Mary Lou Breslin
Mary Lou Breslin is a disability rights law and policy advocate and analyst. She is an adjunct faculty member at the University of San Francisco in the McLaren School of Business Executive Master of Management and Disability Services Program. She is the co-founder of the Disability Rights Education and Defense Fund, a leading national civil rights law and policy center led by individuals with disabilities and parents of children with disabilities. She served as the DREDF's deputy and executive director, and president and chair of board of directors.

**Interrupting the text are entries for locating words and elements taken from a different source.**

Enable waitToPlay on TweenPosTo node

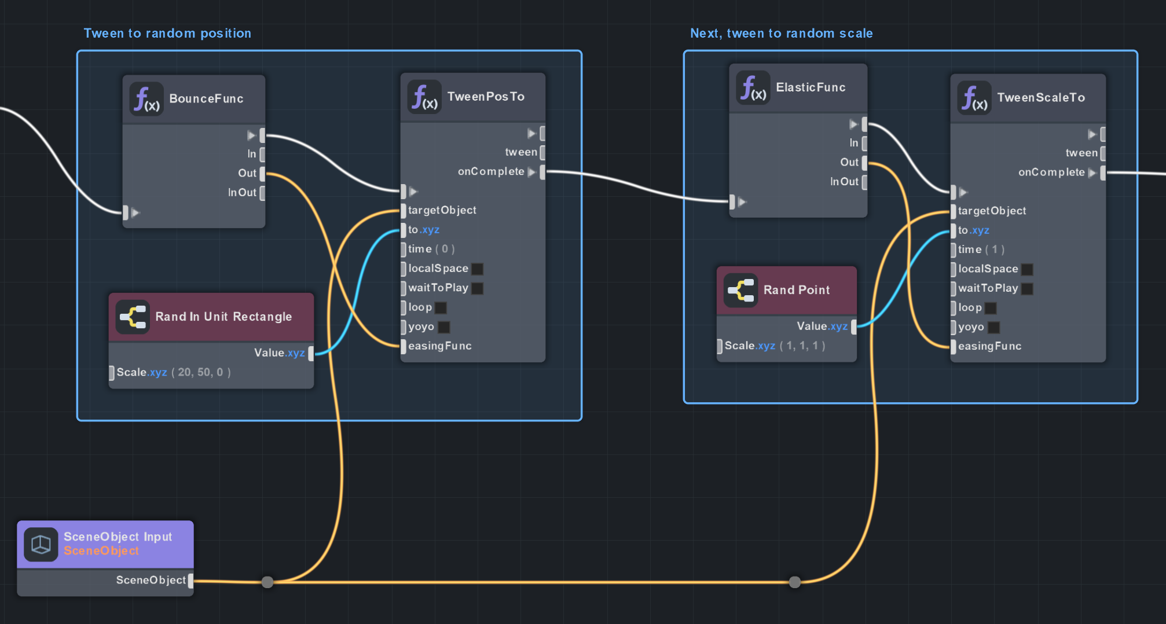[477, 288]
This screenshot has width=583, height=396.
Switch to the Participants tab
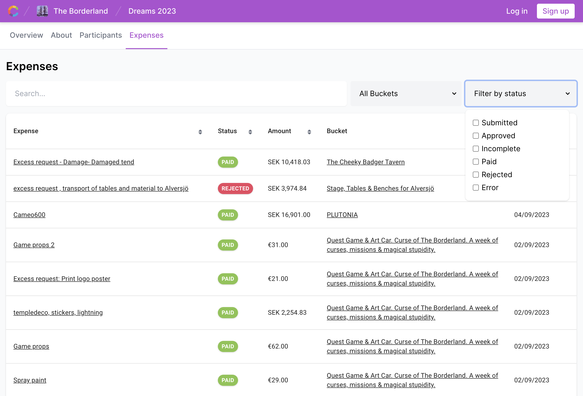click(x=101, y=35)
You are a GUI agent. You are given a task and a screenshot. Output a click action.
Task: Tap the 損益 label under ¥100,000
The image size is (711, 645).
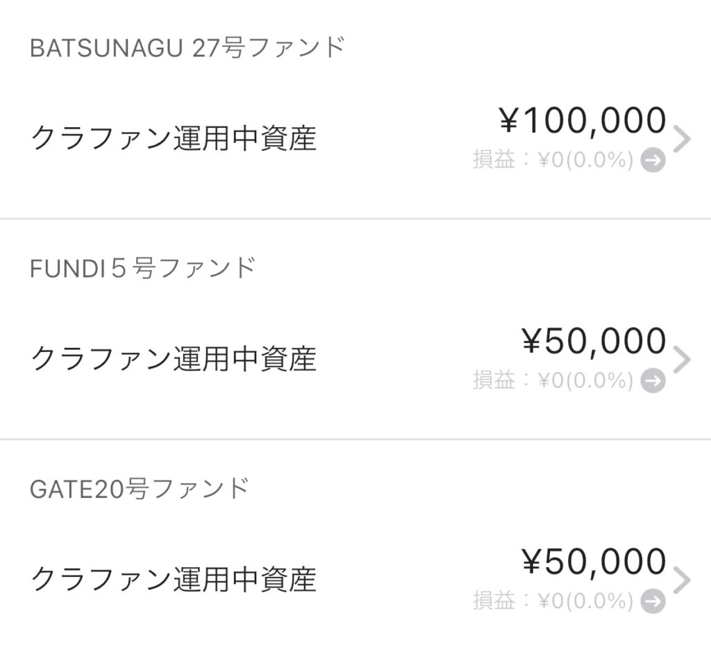click(494, 161)
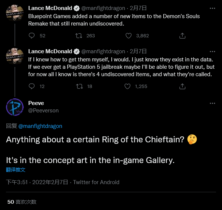
Task: Retweet the Bluepoint Games tweet
Action: (79, 36)

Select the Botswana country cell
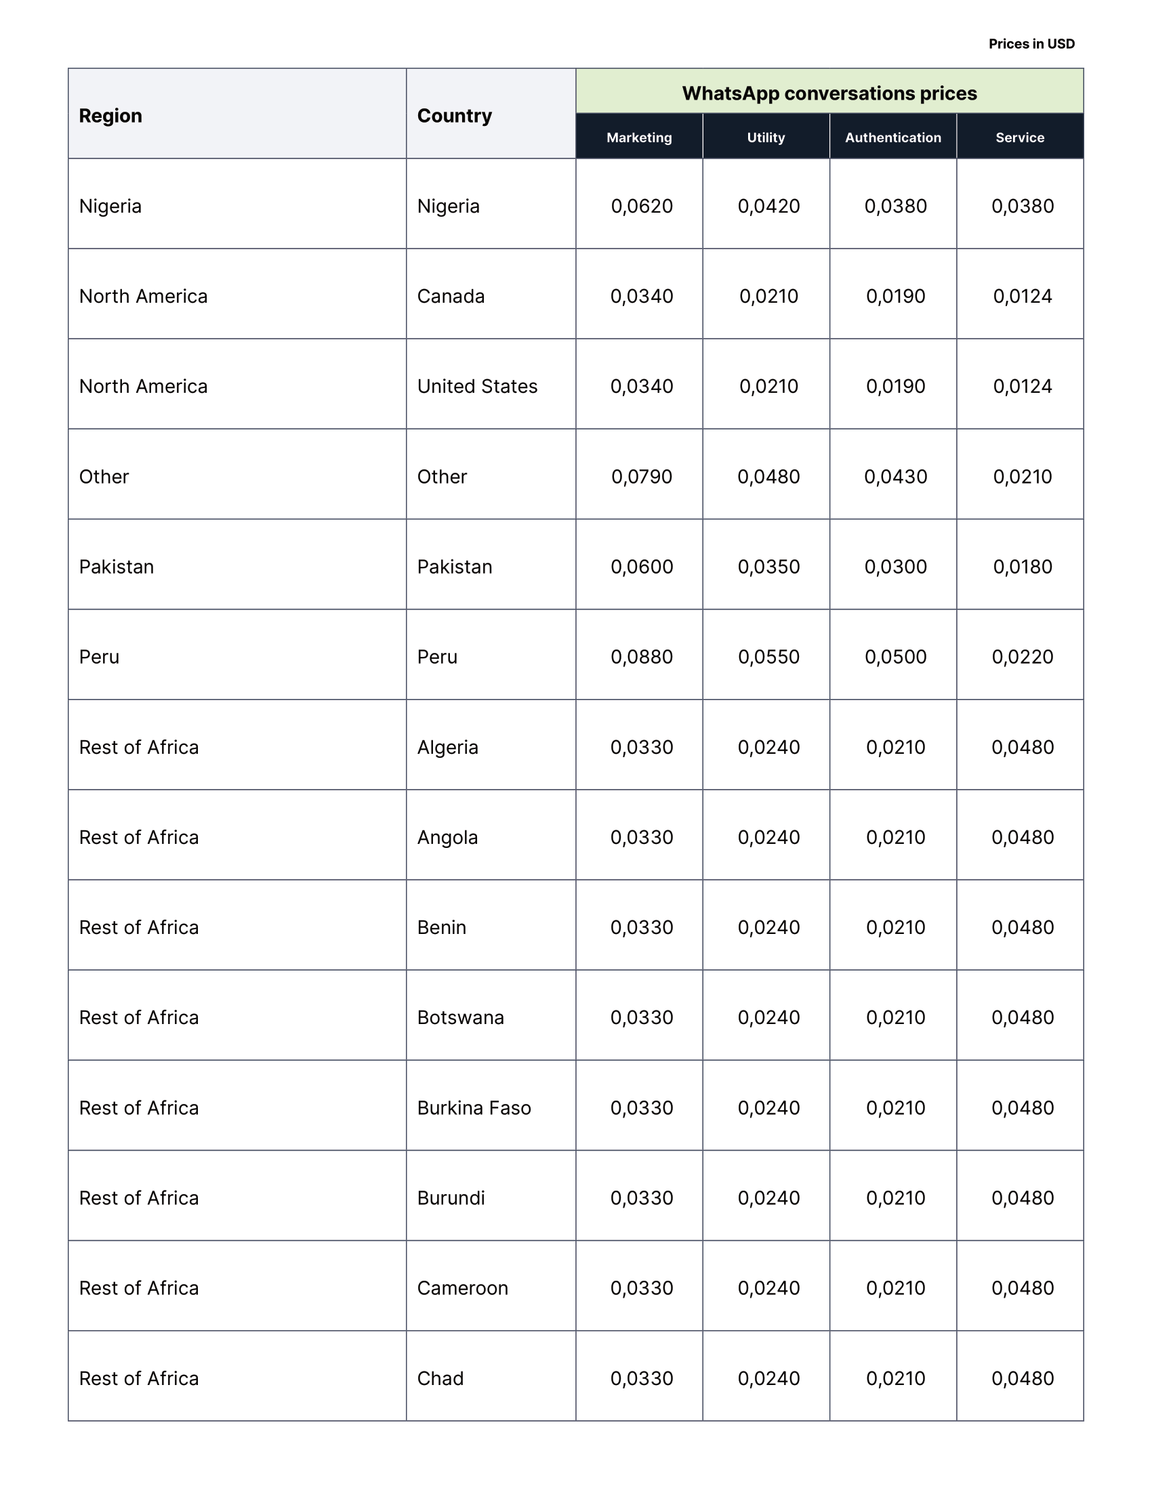pos(461,1017)
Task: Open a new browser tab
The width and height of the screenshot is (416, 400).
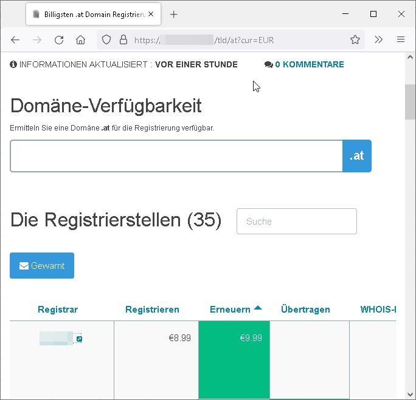Action: click(174, 14)
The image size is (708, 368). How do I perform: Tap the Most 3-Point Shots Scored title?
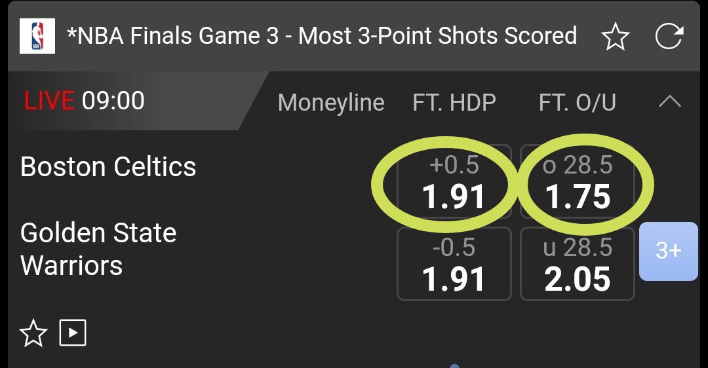click(322, 36)
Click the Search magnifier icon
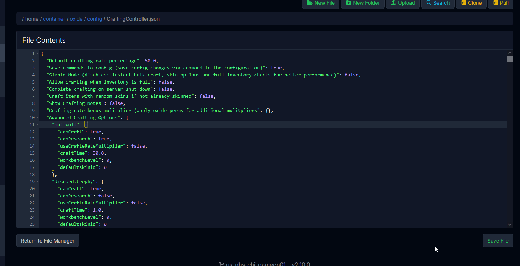This screenshot has width=520, height=266. tap(429, 3)
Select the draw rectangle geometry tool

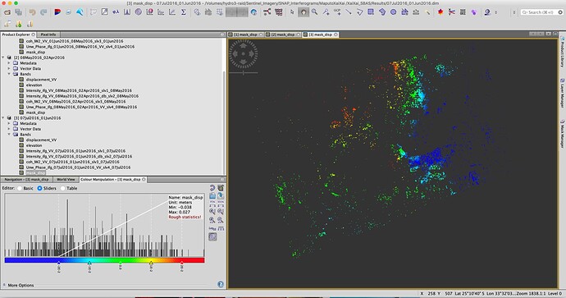click(371, 12)
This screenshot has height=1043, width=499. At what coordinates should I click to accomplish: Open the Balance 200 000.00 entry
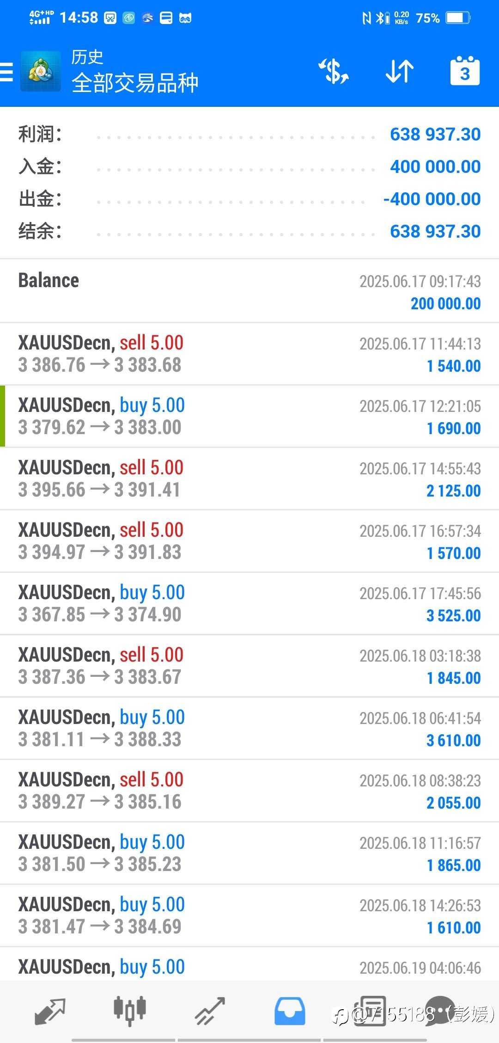click(250, 291)
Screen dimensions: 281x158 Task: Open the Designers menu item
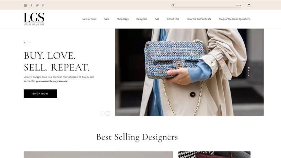pyautogui.click(x=142, y=19)
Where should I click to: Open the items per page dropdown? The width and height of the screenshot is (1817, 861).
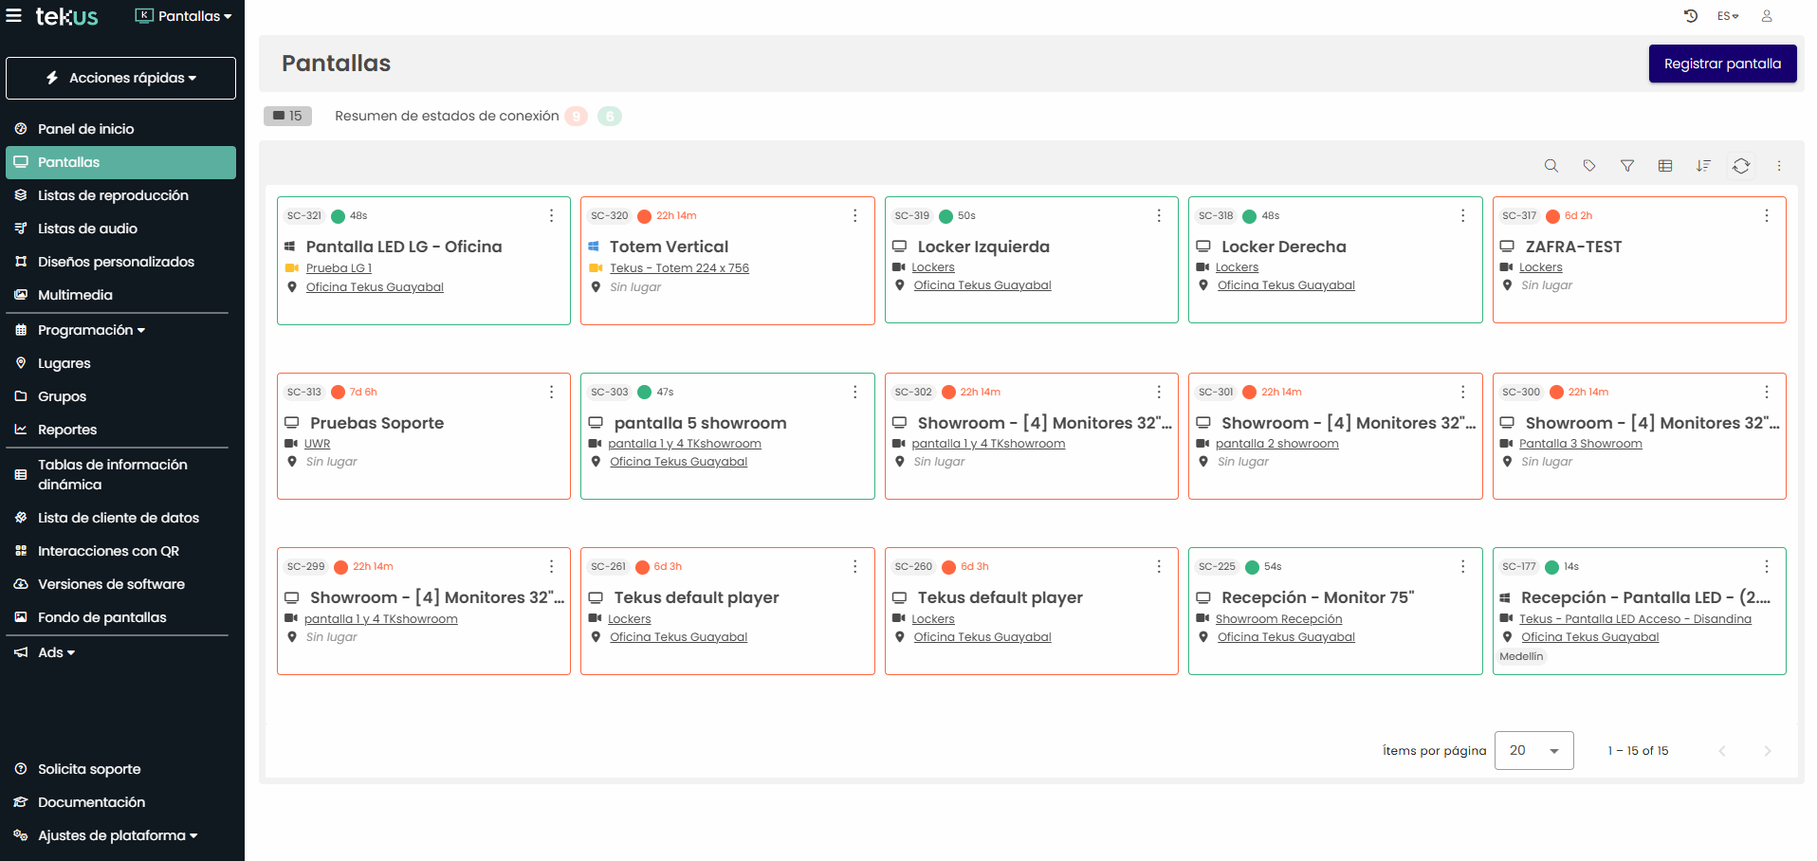(1533, 750)
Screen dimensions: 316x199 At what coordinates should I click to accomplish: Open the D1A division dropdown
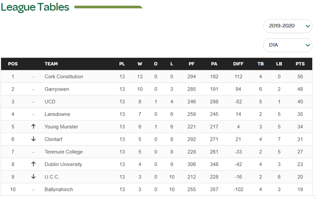[287, 45]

Breslin was the driving force behind DREDF's leadership in the enactment of the 1990 Americans with Disabilities Act, the Fair Housing Act, and the Civil Rights Restoration Act. She currently serves as the senior policy advisor with DREDF, focusing on their healthcare research initiatives.
Early life
Mary Lou Breslin was born in October 1944 and is a well-known figure in the disabled community through her activism and achievements for changing the way people with disabilities live their daily lives. She grew up with a polio-related disability in the 1950-1960s and had to face society's harsh psychological and physical obstacles that came along with her visible physical disability. Through these obstacles, she remained optimistic even through the post war culture that would be reflected in the 1970s onward and wanted to take matters into her own hands. Although she got admitted to various universities, her options were limited because most of the schools would not accommodate her. She ended up attending University of Illinois Urbana-Champaign from 1962 to 1966 and earned her Bachelor of Arts in Sociology because they were more accessible than the rest of her options. Her first jobs included being a psychiatric state worker and working for an employment opportunity program that served the low-income population in Chicago. She was involved in the Vietnam war opposition and the 1968 Democratic Convention. In 1975, she was hired for the Physically Disabled Students Placement Project at UC Berkeley. It was in Berkeley that she began to learn about the few disability-related laws that existed at the time.Activism
Mary Lou Breslin has been an advocate for disability rights law and policy for about 40 years. Breslin co-founded the Disability Rights Education and Defense Fund, a national disability rights law and policy center established in 1979. Breslin played a crucial role in the creation of groundbreaking legislation – including the 1990 Americans with Disabilities Act and inclusion of accessibility requirements in the 2010 Affordable Care Act.In the early 2000s, Breslin turned her attention to the reformation of health care for individuals with disabilities. She wanted to shift the viewpoints circulating in the healthcare industry and find ways that could better accommodate patients with physical disabilities, for example a height-adjustable exam table, to ensure there was no discrimination based on disability. There is often a lack of disability awareness among MCO's and providers regarding physical and programmatic accommodations; advocates and federal policy makers are finding new pathways to improve access and raise disability cultural awareness through means of provider education and new training requirements
Mary Lou Breslin also worked with feminist policies and creating a more inclusive space. She has committed herself towards the fight for justice and advancing the social progress for women, disabled people, and disabled women.